Rendi mengangguk paham dengan penjelasan Ara. Rendi semakin mengagumi Ara, Ara bisa berpikir dewasa. Ara bisa memegang pendiriannya. Tapi, sayang Rendi tidak bisa memiliki hati gadis itu. Rendi hanya bisa mengaguminya dalam diam. Rendi hanya bisa membisikkan bahwa dia mencintai Ara dalam hatinya, hingga tak dapat didengar oleh gadis itu. Rendi menyayanginya dalam senyap, yang tak bisa menjadi gemuruh agar terungkap. Andai hati Ara kosong, mungkin Rendi akan menyeruak masuk memenuhi setiap sudut hati gadis disampingnya ini.
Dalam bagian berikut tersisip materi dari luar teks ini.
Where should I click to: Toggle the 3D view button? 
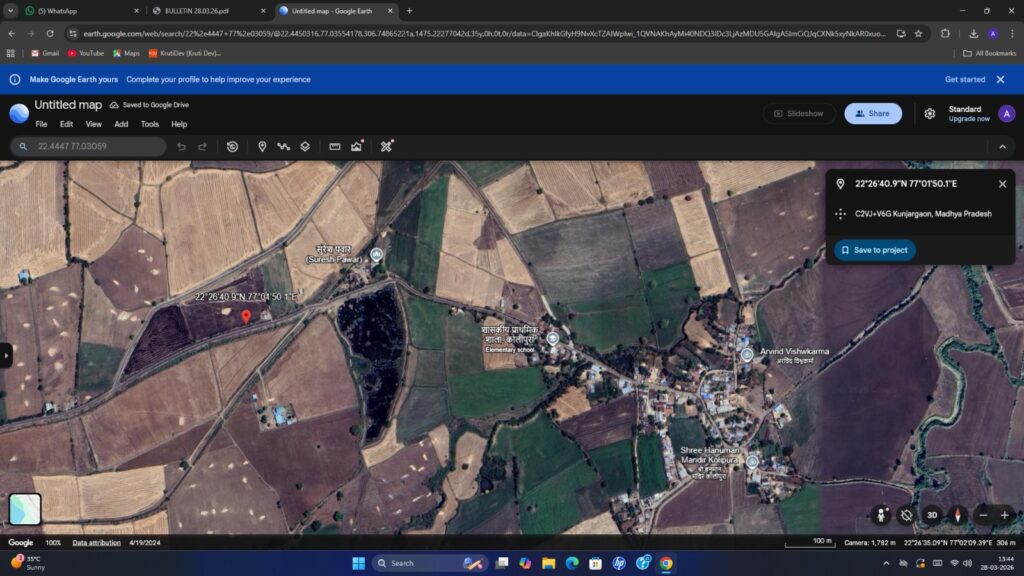(932, 515)
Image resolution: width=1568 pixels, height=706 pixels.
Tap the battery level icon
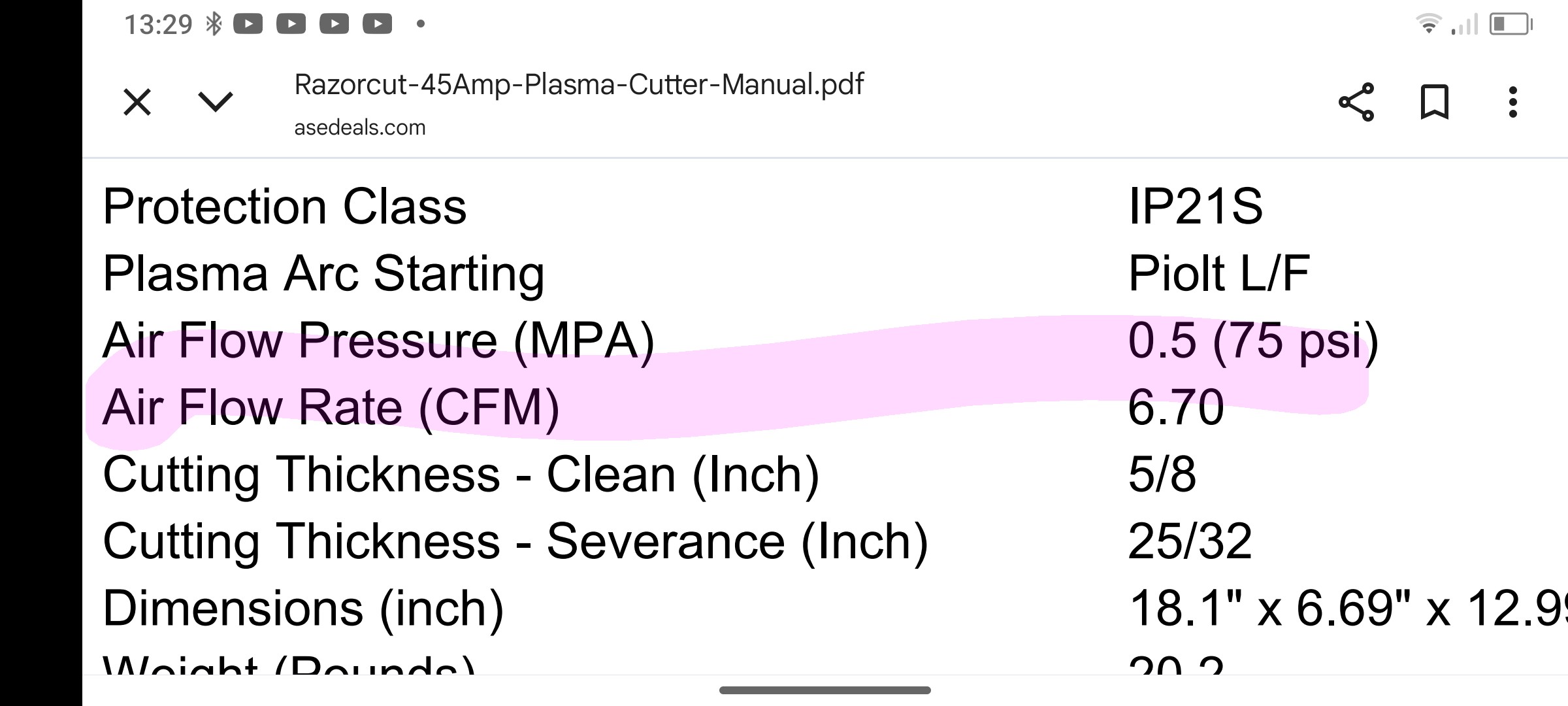click(x=1510, y=24)
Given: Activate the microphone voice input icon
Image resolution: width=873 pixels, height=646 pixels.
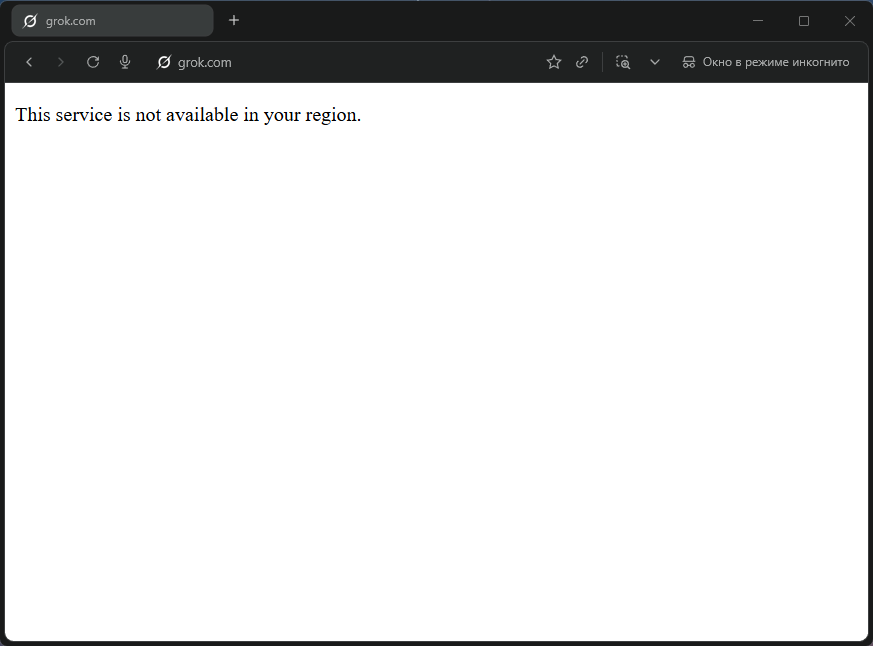Looking at the screenshot, I should tap(125, 62).

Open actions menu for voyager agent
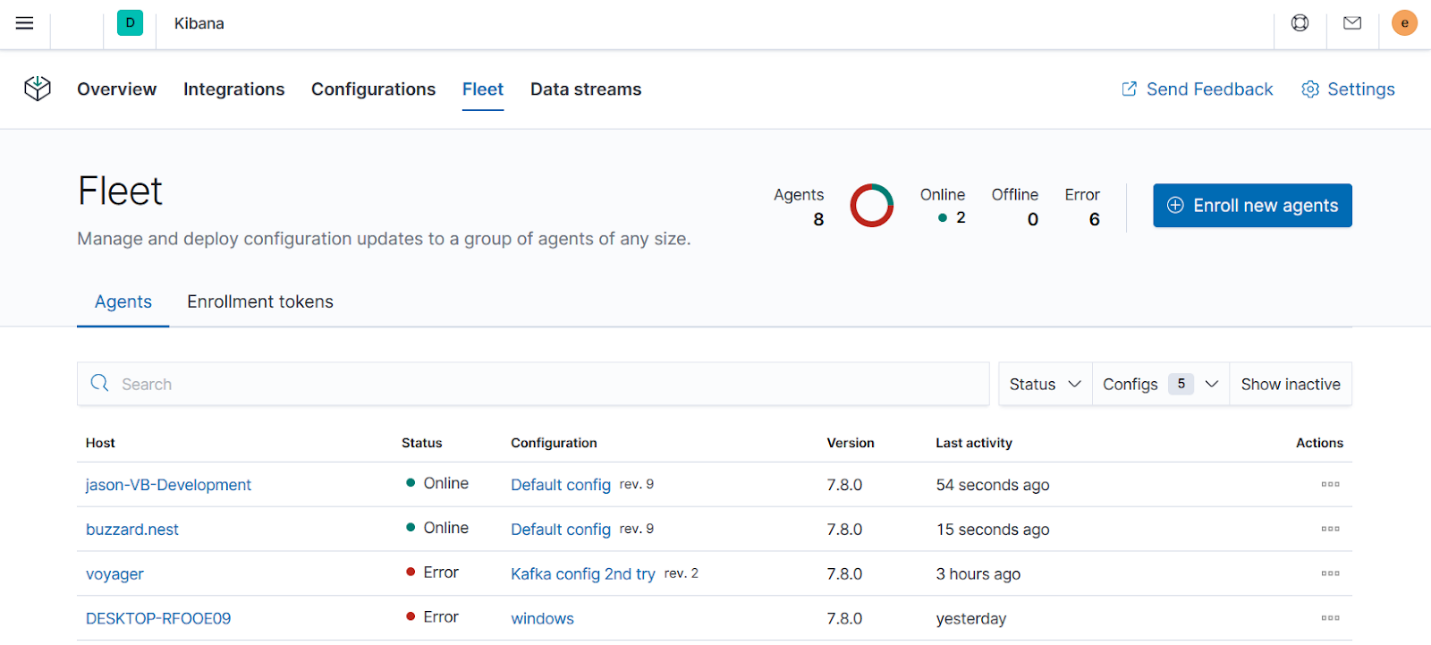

Namun, kembali lagi pada realita, hati gadis itu sudah terisi penuh oleh kekasih dari Ara, yang sialnya malah melukai Ara, dan lebih parahnya, Ara tak menyisakan ruang kosong sedikitpun dalam hatinya untuk disinggahi oleh orang lain.

Apakah masih mungkin ada harapan bagi Rendi nantinya untuk menggantikan posisi Vino di hati Ara? Mungkinkah? Hanya waktu yang bisa menjawabnya.

Terkadang takdir begitu lucu. Membuat kita mempertahankan orang yang mempermainkan kita. Dan malah membuat kita mengabaikan orang yang memperjaungkan kita. Apa cinta bisa sebegitu membutakan kita, mencuci otak kita hingga kita menjadi orang yang seolah bodoh hingga tak mengerti mana yang berjuang, mana yang hanya sebatas memainkan?

"Kalau lo udah lebih tenang. Kita pulang sekarang yuk." Ajak Rendi sambil bangkit dari duduknya dan mngulurkan tangannya ke arah Ara.

Ara menganggukkan kepalanya dan menyambut uluran tangan Rendi untuk digenggamnya.

Mereka melangkah keluar dari area taman.

Rendi menatap tautan tangan mereka. Andai dirinya dan Ara bisa terus menggenggam dan tak pernah melepskan satu sama lain. Namun, sayangnya kenyataan menyentak angan-angannya. Takdir tidak berpihak padanya. Atau mungkin belum?